Selektiver Ressourceneinsatz

Malinowski geht bei der Verwendung seiner Quellen äußerst selektiv vor. So verweist er mehrfach auf die zwei Besuche, die Hermann Göring dem Ex-Kaiser vor der Machtübernahme durch die Nazis abgestattet hatte, erwähnt aber nicht, dass sich Wilhelm nach dieser Bekanntschaft von den Nazis abwandte. Er misst Wilhelms antisemitischen Äußerungen mehr Bedeutung bei als seiner Empörung über die „Kristallnacht“ (die Pogrome in Nazi-Deutschland am 9. November 1938). Vielfach wird über Kontakte des Kronprinzen mit völlig unbedeutenden Persönlichkeiten aus dem rechten Rand der Weimarer Republik berichtet. Ganz allgemein erhält die Annäherung zwischen den Hohenzollern und den Nazis in den frühen 1930er Jahren deutlich mehr Aufmerksamkeit als die später einsetzende gegenseitige Entfremdung.

Malinowski bedient sich rätselhafter Analogien und prätentiöser Nebenbemerkungen, mit denen er offenbar vor allem zeigen will, dass er nicht von der Straße kommt. Er kann nicht widerstehen, tote Prinzen mit neckischen Eigenschaften noch tiefer ins Grab zu treten. Was haben sie dir angetan, fragt man sich als Leser nach ein paar hundert Seiten.

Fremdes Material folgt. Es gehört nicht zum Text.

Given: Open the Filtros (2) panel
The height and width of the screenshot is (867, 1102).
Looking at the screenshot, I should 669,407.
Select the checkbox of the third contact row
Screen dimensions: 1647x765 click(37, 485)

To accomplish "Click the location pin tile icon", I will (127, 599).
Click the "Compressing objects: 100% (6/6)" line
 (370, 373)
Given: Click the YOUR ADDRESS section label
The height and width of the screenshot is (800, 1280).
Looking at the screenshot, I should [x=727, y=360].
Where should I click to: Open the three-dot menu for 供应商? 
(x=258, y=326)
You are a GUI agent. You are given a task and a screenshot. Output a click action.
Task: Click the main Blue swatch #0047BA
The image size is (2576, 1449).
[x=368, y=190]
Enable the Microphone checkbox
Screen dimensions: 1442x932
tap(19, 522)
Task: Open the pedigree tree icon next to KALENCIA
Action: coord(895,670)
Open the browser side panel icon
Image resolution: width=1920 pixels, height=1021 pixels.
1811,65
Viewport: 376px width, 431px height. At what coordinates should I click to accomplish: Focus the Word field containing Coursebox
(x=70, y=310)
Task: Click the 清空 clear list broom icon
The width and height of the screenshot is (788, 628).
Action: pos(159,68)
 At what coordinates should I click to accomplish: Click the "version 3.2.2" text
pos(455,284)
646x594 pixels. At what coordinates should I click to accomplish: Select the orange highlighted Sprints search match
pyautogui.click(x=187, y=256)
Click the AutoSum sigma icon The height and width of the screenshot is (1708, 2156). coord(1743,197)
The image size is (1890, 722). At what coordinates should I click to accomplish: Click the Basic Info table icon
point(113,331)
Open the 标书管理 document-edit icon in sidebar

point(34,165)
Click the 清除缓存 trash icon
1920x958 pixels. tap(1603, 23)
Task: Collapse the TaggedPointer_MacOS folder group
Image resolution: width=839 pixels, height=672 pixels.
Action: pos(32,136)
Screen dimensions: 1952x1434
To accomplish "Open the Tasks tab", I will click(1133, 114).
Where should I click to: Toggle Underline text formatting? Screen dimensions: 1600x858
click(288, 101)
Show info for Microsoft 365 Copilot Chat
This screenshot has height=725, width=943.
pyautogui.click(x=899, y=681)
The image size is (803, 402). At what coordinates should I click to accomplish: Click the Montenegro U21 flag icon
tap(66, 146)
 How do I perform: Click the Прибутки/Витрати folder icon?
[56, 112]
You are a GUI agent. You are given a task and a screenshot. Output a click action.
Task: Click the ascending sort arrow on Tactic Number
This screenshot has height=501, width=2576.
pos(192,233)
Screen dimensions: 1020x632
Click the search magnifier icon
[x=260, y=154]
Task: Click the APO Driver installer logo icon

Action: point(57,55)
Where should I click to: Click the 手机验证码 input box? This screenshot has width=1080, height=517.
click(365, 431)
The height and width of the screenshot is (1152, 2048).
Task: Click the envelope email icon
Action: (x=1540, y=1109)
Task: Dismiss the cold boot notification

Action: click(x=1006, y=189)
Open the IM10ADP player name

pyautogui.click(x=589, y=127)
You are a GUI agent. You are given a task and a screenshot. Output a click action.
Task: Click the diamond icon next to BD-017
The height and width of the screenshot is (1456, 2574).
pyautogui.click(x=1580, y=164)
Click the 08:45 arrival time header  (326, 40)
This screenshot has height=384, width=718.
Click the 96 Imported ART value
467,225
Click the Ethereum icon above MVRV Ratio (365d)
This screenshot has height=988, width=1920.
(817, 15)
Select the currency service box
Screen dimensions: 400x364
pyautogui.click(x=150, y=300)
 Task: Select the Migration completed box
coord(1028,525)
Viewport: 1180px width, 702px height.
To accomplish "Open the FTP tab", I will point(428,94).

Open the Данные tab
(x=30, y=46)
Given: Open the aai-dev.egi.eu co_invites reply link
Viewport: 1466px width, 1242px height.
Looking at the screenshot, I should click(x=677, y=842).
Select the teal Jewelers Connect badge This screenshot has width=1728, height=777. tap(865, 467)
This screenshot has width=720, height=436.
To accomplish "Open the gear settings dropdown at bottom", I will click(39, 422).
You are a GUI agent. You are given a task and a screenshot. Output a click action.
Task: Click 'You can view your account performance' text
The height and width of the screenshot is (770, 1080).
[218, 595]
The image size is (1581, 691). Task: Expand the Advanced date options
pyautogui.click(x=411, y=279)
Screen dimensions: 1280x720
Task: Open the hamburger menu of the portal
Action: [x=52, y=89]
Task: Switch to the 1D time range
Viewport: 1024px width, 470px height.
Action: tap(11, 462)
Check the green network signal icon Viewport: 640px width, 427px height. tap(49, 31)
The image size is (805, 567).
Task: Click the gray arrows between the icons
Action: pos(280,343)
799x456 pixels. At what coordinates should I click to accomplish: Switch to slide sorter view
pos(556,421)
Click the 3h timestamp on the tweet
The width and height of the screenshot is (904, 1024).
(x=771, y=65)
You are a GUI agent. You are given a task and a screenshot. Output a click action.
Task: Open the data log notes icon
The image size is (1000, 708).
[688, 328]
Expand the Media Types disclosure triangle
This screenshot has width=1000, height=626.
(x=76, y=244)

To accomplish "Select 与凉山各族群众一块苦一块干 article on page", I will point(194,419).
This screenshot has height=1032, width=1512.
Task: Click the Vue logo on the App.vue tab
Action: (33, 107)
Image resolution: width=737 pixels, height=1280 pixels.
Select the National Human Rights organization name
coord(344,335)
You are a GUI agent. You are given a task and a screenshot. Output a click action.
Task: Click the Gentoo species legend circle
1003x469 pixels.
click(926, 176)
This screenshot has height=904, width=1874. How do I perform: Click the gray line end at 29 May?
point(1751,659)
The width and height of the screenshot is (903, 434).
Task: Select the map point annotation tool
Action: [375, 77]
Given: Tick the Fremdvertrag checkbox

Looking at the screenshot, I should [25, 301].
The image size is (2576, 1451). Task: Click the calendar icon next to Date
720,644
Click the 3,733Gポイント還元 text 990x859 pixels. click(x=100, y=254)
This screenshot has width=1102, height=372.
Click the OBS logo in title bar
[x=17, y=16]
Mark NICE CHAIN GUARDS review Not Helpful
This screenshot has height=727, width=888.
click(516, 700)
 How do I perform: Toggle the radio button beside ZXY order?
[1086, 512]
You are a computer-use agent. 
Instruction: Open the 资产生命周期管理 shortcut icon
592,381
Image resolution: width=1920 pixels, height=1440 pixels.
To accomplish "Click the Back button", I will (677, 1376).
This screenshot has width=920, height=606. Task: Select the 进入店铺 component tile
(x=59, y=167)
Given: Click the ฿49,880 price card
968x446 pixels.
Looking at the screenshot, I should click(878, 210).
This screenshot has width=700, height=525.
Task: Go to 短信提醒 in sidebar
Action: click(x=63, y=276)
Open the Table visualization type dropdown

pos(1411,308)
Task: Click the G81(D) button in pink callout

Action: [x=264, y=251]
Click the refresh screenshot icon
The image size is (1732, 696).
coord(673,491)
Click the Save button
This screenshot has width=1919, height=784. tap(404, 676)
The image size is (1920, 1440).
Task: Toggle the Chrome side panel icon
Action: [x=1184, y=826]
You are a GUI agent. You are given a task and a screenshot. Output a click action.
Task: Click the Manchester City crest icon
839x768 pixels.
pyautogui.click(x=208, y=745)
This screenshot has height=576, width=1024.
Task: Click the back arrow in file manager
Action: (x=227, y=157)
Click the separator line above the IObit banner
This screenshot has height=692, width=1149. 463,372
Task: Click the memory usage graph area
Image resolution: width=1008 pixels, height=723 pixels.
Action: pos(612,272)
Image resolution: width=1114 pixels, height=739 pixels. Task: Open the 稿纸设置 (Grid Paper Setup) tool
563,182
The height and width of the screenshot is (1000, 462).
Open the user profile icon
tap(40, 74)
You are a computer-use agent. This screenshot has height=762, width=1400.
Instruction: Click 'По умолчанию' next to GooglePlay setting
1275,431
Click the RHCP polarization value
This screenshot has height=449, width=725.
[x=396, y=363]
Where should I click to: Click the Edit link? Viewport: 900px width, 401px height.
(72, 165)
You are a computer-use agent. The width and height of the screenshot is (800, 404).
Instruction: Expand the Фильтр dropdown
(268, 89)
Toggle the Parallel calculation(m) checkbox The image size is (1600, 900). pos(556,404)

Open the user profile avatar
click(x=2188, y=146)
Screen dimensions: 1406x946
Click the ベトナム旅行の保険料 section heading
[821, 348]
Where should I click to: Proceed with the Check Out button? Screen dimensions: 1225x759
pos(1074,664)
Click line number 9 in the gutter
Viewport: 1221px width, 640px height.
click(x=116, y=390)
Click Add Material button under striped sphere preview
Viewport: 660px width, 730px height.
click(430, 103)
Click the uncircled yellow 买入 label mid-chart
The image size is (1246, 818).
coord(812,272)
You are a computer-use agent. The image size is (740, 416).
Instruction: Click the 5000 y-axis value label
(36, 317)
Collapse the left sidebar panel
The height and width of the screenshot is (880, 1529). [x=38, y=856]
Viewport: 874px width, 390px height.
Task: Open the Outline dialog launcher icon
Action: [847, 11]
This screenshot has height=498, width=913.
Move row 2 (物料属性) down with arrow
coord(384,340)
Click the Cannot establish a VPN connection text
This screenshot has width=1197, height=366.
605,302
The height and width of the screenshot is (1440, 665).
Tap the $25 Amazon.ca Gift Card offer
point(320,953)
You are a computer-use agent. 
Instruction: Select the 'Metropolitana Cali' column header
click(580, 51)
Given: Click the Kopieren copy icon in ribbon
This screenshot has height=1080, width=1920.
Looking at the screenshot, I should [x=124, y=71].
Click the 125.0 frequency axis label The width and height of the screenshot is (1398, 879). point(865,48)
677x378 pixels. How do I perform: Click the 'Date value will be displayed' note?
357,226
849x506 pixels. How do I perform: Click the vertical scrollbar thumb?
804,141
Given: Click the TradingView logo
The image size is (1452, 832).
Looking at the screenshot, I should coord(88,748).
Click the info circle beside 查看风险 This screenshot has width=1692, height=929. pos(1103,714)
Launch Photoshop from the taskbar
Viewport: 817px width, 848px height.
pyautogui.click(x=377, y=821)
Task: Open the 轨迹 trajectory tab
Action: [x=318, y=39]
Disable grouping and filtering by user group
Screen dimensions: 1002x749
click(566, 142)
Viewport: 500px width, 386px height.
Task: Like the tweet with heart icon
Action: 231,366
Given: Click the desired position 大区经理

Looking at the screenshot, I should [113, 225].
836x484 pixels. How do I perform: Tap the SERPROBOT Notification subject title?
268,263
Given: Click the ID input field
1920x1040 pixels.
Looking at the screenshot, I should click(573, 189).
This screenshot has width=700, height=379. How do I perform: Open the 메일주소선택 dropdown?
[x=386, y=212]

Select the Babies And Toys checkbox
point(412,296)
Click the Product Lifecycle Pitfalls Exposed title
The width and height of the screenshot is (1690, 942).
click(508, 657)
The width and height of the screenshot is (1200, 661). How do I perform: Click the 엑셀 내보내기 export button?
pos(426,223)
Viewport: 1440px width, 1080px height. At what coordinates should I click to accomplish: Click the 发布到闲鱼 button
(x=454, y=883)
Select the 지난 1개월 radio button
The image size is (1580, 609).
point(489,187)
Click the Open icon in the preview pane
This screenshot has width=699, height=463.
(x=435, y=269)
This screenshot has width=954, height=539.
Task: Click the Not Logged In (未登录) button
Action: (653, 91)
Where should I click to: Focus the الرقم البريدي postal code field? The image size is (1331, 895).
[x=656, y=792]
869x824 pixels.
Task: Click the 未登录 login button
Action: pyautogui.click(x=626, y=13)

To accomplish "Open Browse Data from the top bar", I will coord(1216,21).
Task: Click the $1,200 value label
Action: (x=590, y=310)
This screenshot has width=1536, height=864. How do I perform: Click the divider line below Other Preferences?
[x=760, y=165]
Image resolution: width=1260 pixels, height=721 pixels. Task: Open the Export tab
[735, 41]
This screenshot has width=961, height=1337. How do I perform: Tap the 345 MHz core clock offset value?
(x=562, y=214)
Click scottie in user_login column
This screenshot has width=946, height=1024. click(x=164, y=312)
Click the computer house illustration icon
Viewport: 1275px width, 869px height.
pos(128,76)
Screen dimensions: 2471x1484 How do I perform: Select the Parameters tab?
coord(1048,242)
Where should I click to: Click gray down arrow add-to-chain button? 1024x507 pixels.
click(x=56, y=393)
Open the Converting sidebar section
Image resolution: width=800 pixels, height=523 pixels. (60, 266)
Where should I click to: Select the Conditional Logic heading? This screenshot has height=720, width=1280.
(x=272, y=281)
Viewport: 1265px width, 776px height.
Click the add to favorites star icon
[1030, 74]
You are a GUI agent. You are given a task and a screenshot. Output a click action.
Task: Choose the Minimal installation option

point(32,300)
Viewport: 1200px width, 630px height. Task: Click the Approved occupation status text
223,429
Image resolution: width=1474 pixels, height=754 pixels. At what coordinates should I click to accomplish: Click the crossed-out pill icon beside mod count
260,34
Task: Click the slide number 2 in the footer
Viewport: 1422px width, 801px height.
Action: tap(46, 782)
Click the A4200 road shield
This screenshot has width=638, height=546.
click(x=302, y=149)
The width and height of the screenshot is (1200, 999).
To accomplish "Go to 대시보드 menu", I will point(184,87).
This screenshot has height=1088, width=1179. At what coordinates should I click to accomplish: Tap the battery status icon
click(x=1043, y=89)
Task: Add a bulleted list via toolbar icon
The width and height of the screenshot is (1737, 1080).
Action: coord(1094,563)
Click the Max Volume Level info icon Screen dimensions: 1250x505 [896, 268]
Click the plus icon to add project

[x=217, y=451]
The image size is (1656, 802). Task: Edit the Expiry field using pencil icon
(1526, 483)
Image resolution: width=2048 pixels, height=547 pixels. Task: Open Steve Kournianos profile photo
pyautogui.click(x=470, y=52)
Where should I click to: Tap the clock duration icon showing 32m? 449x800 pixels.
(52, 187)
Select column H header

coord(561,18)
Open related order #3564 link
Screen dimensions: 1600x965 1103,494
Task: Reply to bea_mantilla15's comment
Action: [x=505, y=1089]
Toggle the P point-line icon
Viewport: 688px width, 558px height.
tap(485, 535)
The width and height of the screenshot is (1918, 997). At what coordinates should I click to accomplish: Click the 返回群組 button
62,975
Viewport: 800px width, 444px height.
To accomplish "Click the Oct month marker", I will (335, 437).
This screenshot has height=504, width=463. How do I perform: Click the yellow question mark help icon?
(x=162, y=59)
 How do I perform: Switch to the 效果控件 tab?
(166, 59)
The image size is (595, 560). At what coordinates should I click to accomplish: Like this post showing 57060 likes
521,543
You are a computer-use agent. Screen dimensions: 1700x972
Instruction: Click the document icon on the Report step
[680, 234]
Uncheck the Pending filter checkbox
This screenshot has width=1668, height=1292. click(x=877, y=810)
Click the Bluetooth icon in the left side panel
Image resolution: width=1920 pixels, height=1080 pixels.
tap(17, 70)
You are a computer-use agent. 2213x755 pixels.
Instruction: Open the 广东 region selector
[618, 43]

Und Malinowski bezweifelt seine wissenschaftliche Integrität, wenn er die Monarchisten Johannes Popitz und Carl Goerdeler – beide wegen ihrer Beteiligung am gescheiterten Attentat auf Hitler am 20. Juli 1944 erhängt – salopp dem „antisemitischen Rand des konservativen Widerstands“ zuordnet. .

Das Buch atmet den Groll, der in der ehemaligen DDR gedeiht. Umso überraschender, dass Beatrice de Graaf und der australische Star-Historiker Christopher Clark (Clarke, laut Klappentext mit einem e) meinten, es wärmstens empfehlen zu können.

Stephan Malinowski: Adel und Nazis – Die Zusammenarbeit des deutschen Kaiserhauses. Aus dem Deutschen übersetzt von Gerrit Bussink und Izaak Hilhorst. Neu-Amsterdam; 624 Seiten; 42,99 €.